-- begin Page extract --
Nga New Christian Bible Study Staff

Making a spiritual journey is like entering a judo arena.

In judo, you are trained to take advantage of your opponents' momentum to throw them off balance, and to the ground. You don't have to be bigger or stronger to win a combat.

There's a spiritual judo arena for each of us. When we start to try to shun evils, learn truths, and do good, we're entering the arena. We're going to engage in contests, combats.

We can expect that our opponent (our old, selfish mind/self, which believes false things and loves evil things) will try to use our new momentum to throw us off balance, and down. If we shun an evil successfully, once or twice, it will pull us into the evil of self-congratulation. If we learn some exciting new truths, it will yank us further into a pride in our own intelligence. If we fail a few times, it will throw us into despair or lead us to abandon the whole project.

If we know to expect these judo tactics, can we do better at keeping our balance? Yes, for sure. We can recognize that we're in the spiritual arena, in spiritual combats, or temptations. We can try to keep our balance, keeping the Word as our touchstone, and getting advice and support from people we love and trust. We can move without over-reaching, learning truths to match with new-found loves for doing good things. We can practice, over and over again, and not lose heart.
-- end Page extract --
To do.
(a) Transcribe the spiritual judo passage from "Nga New Christian" to "in contests, combats.".
(b) According to the spiritual judo passage, why don't you have to be bigger or stronger to win a judo combat?
-- begin Data rows --
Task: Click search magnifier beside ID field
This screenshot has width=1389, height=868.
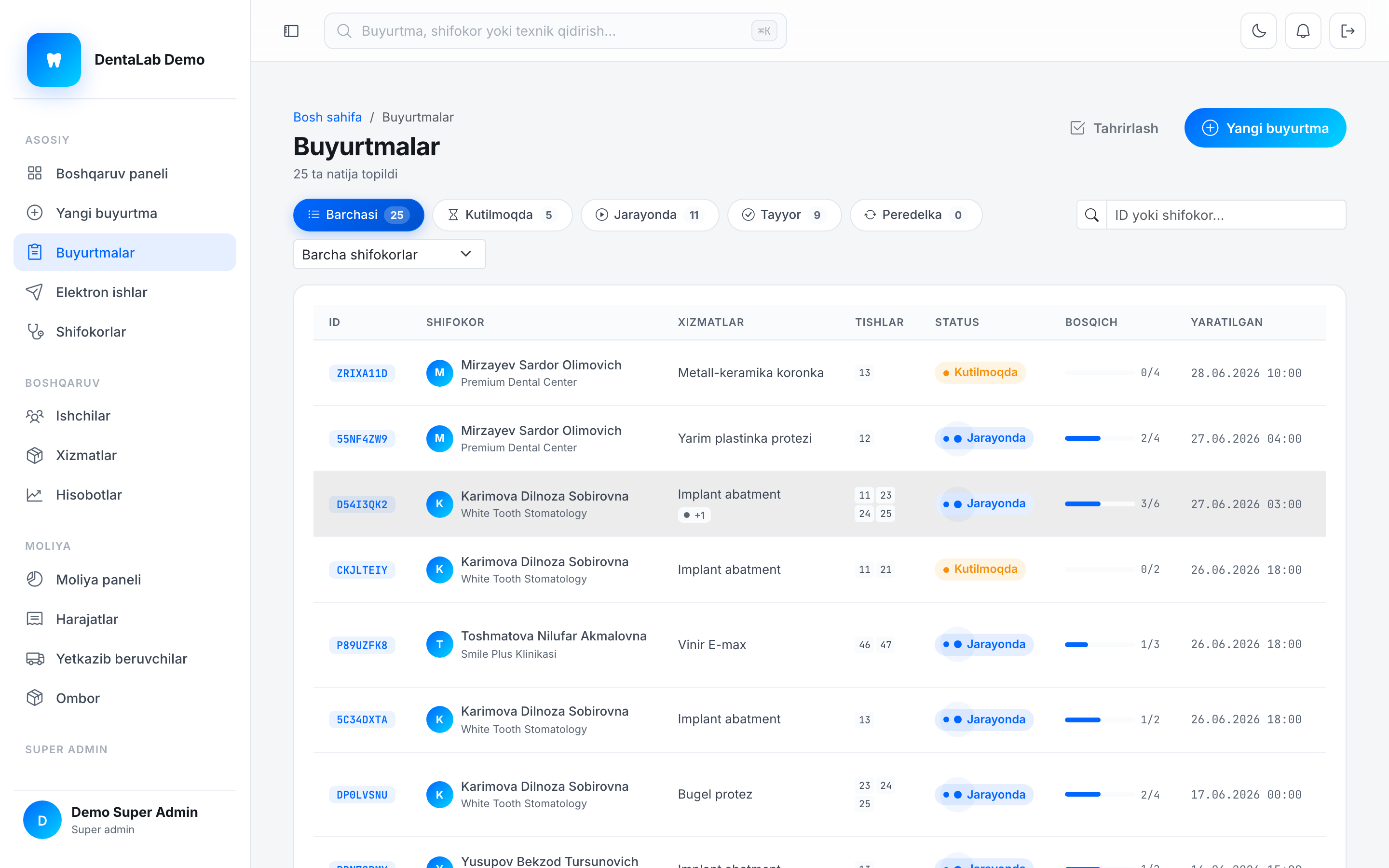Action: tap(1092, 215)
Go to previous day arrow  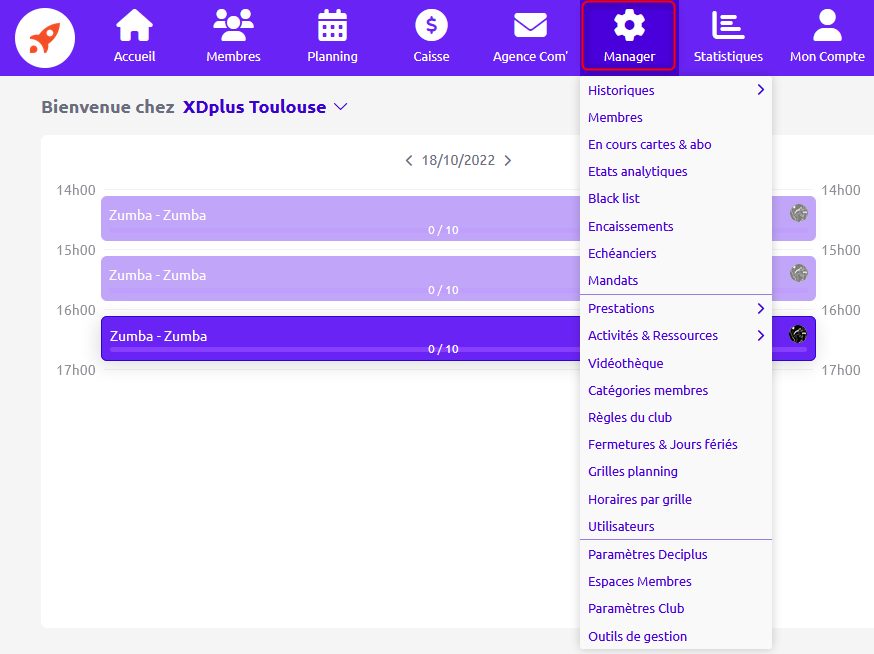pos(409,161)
-- end Data rows --
-- begin Data rows --
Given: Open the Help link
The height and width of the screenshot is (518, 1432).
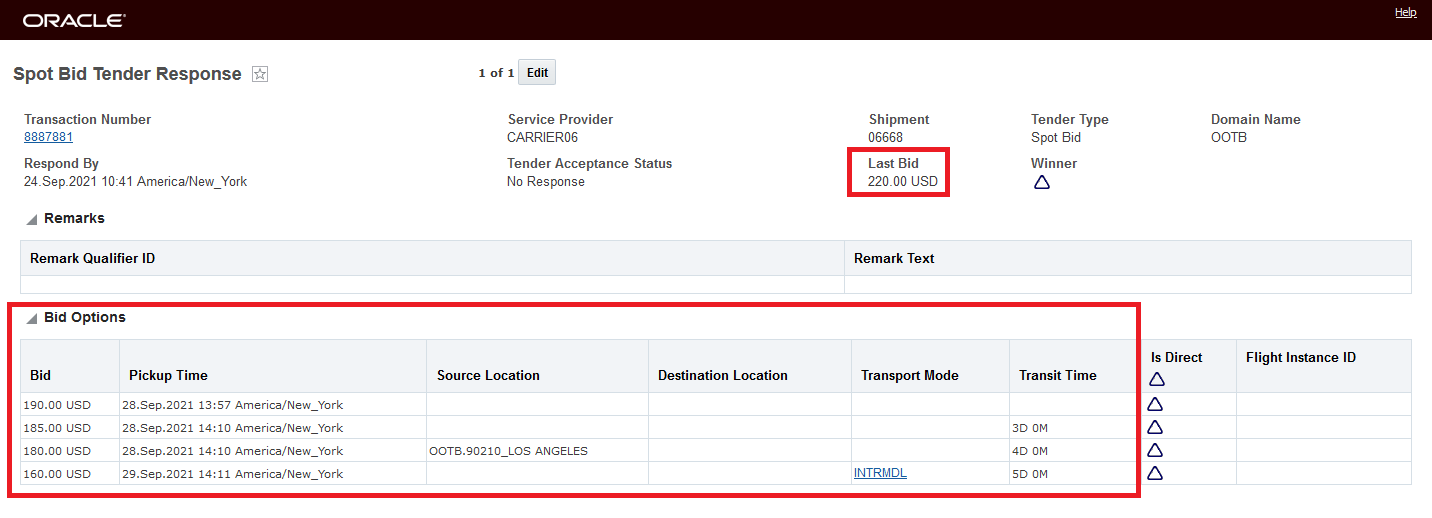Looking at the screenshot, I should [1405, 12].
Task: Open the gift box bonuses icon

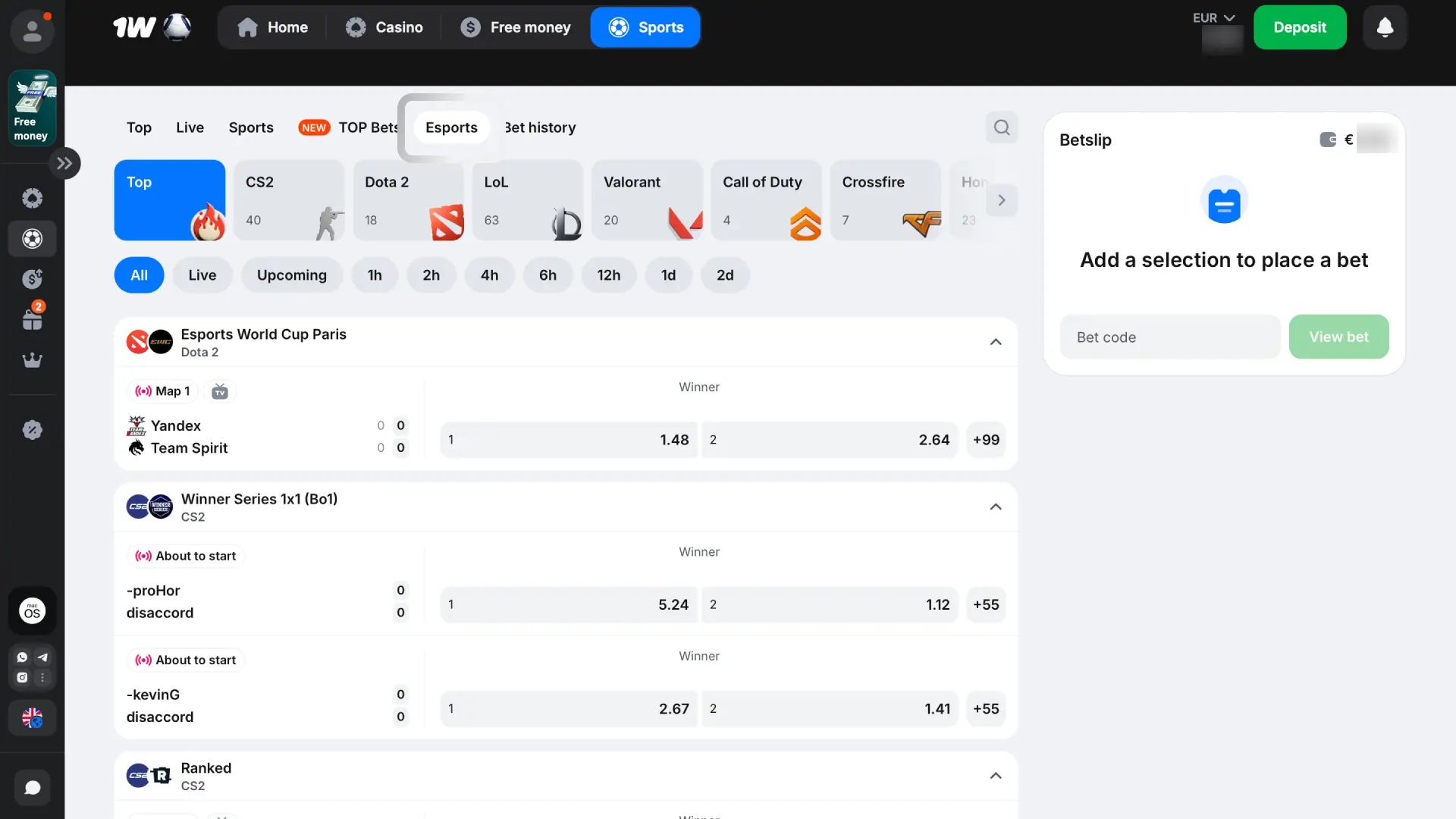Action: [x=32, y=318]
-- end Data rows --
The solutions.
(a)
Nga New Christian Bible Study Staff

Making a spiritual journey is like entering a judo arena.

In judo, you are trained to take advantage of your opponents' momentum to throw them off balance, and to the ground. You don't have to be bigger or stronger to win a combat.

There's a spiritual judo arena for each of us. When we start to try to shun evils, learn truths, and do good, we're entering the arena. We're going to engage in contests, combats.

(b) Judo trains you to use your opponents' own momentum to throw them off balance and to the ground. Because the force comes from the opponent's movement, you don't need more size or strength than they have.